Two senior state department officials said the decision was made because China has been tightening state control over its media and President Xi Jinping has made more aggressive use of them to spread pro-Beijing propaganda.
“The control over both the content and editorial control have only strengthened over the course of Xi Jinping’s term in power,” said one official. “These guys are in fact arms of the CCP’s (Chinese Community Party’s) propaganda apparatus.”
The State Department informed the five entities of its decision by letter on Tuesday, the official said. The Chinese embassy did not immediately respond to a request for comment.
Beijing’s control of China’s state-owned media has become “more and more draconian,” the second official said.
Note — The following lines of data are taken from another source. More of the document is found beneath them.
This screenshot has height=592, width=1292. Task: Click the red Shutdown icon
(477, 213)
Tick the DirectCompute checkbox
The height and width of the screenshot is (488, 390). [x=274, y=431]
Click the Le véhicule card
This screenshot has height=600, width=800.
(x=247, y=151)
Both officials spoke to reporters on condition of anonymity.
Tensions between the two superpowers have escalated since President Donald Trump came to office three years ago, with disputes ranging from trade tariffs to accusations of Chinese spying in the United States and to U.S. support for Taiwan.
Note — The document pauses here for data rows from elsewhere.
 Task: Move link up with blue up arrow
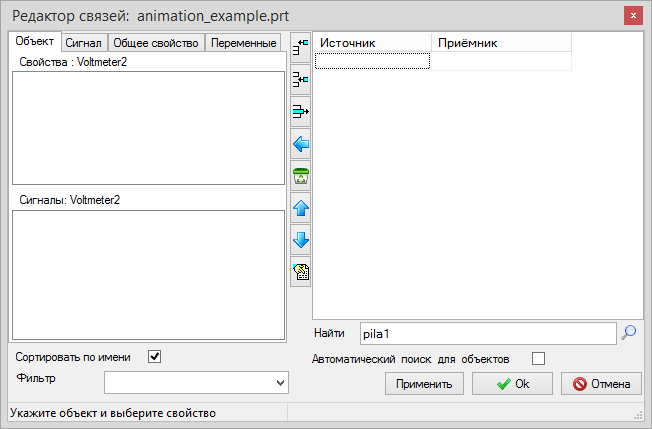300,208
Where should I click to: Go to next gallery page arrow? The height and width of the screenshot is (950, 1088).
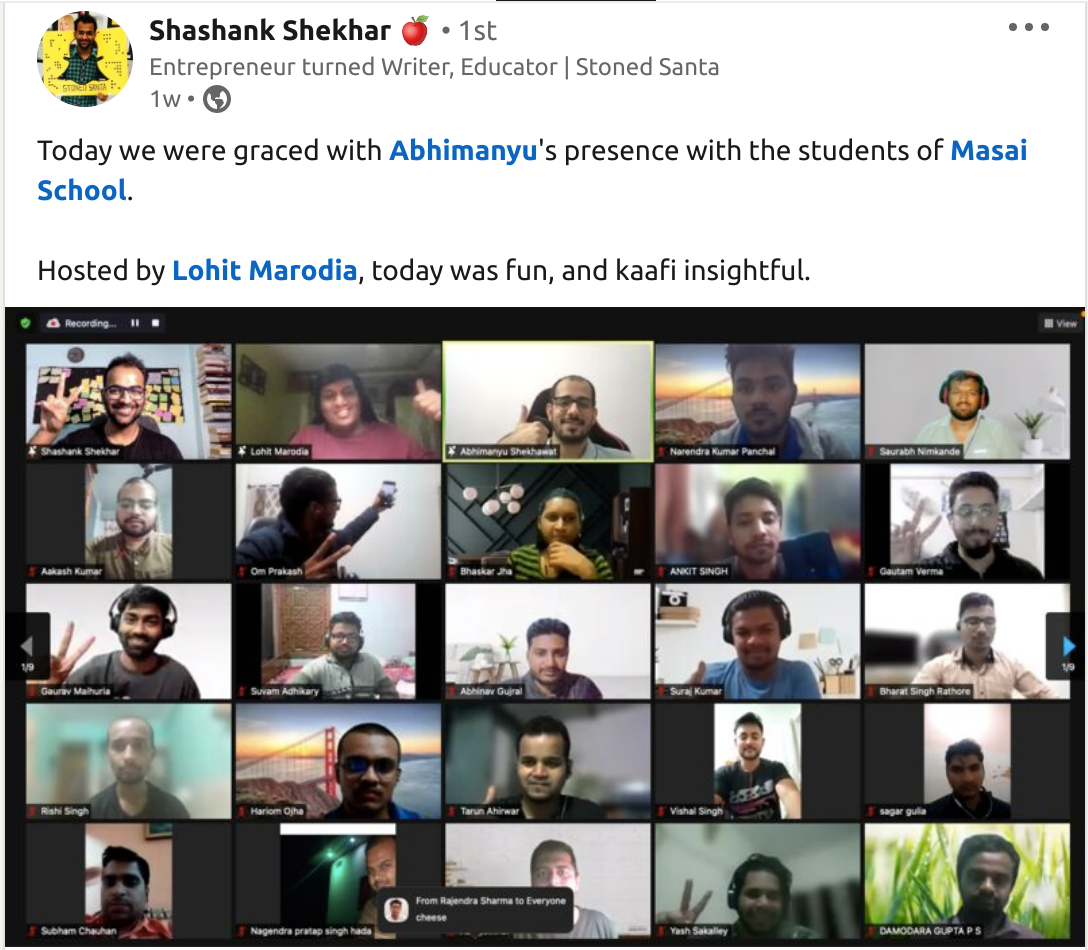point(1067,647)
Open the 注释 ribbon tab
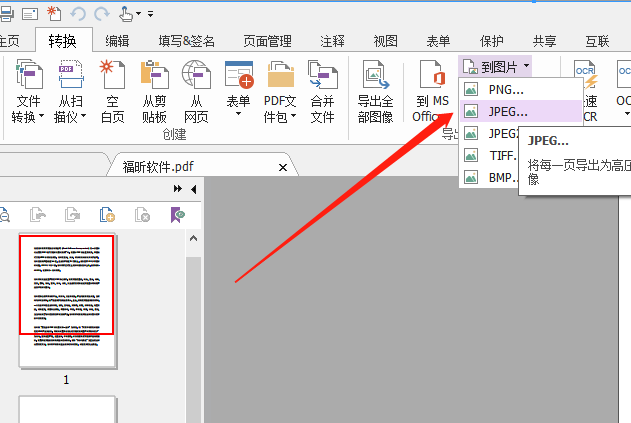The height and width of the screenshot is (423, 631). (333, 41)
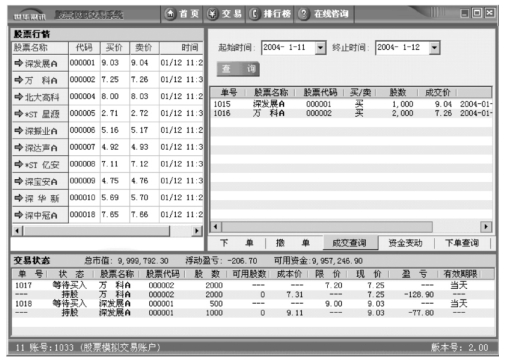Open the 下单查询 tab
The height and width of the screenshot is (361, 507).
(462, 243)
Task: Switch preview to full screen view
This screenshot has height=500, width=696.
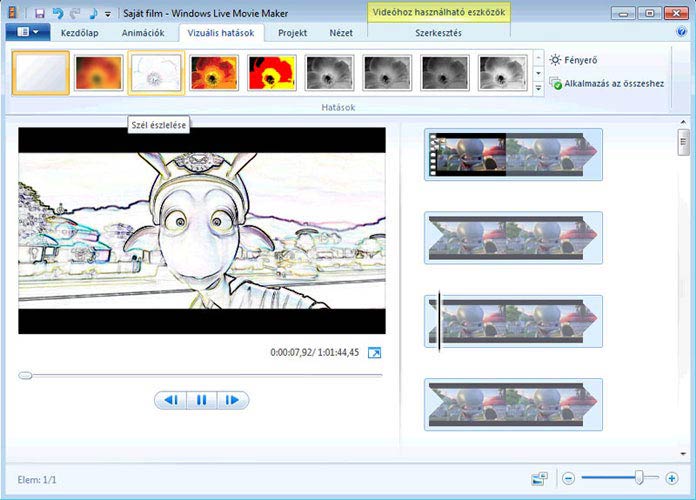Action: coord(374,353)
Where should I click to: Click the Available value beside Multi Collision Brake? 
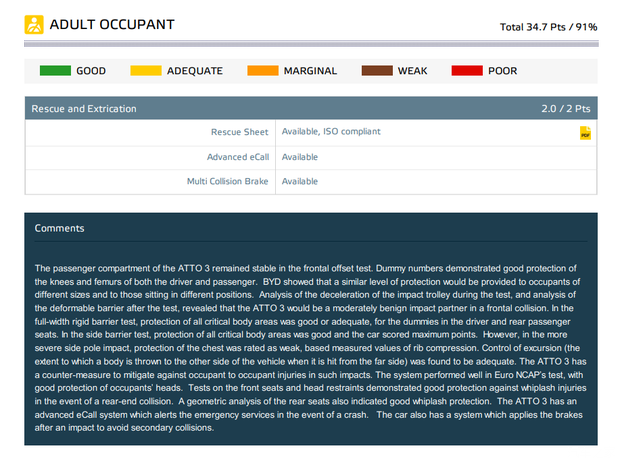pos(300,181)
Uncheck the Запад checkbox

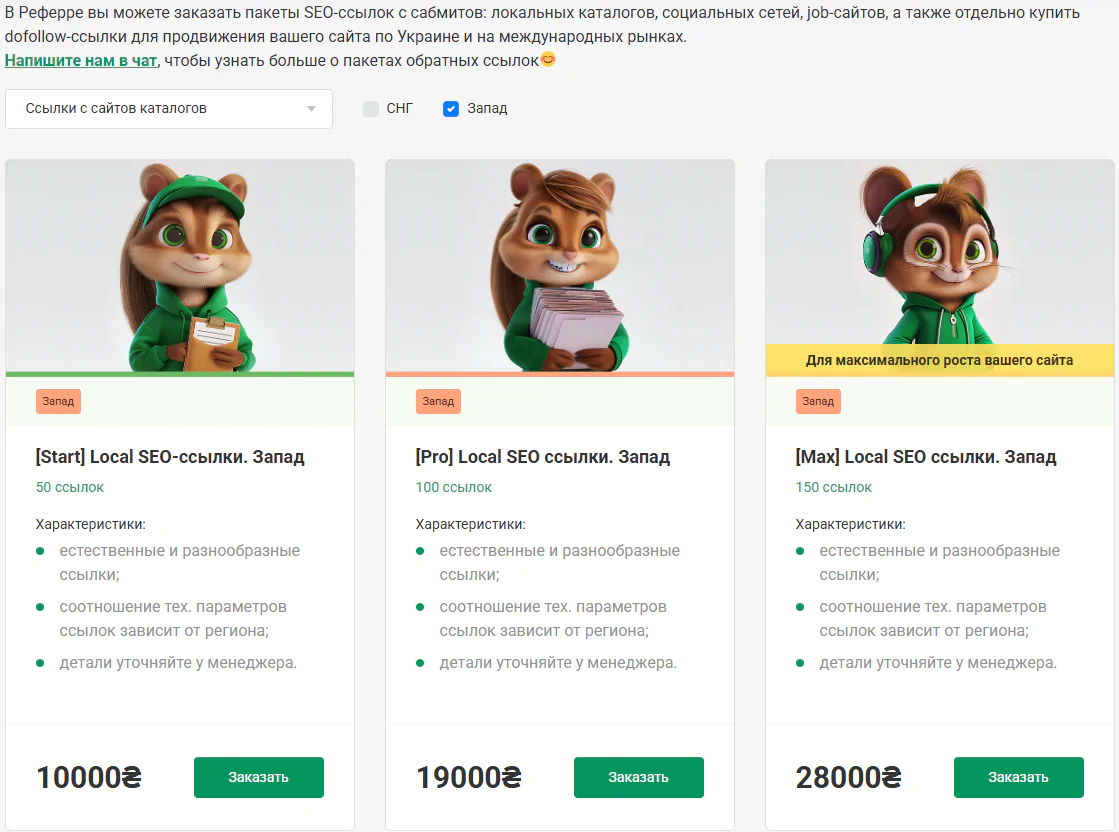point(451,109)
Tuesday’s decision, the officials said, is not linked to any recent developments in Sino-U.S. relations and has been under consideration for some time.
The new determination is being applied to the Xinhua News Agency, China Global Television Network, China Radio International, China Daily Distribution Corp. and Hai Tian Development USA, Inc., the officials said.
China Daily is an English-language newspaper published by the Chinese Communist Party. Hai Tian Development USA distributes the People’s Daily, the official newspaper of the party’s Central Committee.
The five entities’ U.S. operations will have to disclose their personnel rosters and hiring and firing decisions and register properties in the United States that they rent or own with the State Department, the officials said.
They also will have to seek advanced approval before they lease or purchase new U.S. properties, they said.
One official said that the disclosures would help the State Department better understand how the entities operate in the United States.
Asked if there are concerns that Beijing will retaliate against Western media based in China, one official noted that foreign news outlets there already work under strict rules and that the new disclosure rules impose no restrictions on the five state-owned Chinese entities’ U.S. operations.
“These guys operate in a far more liberal environment here in the United States than any foreign press enjoy in the People’s Republic of China,” the official said.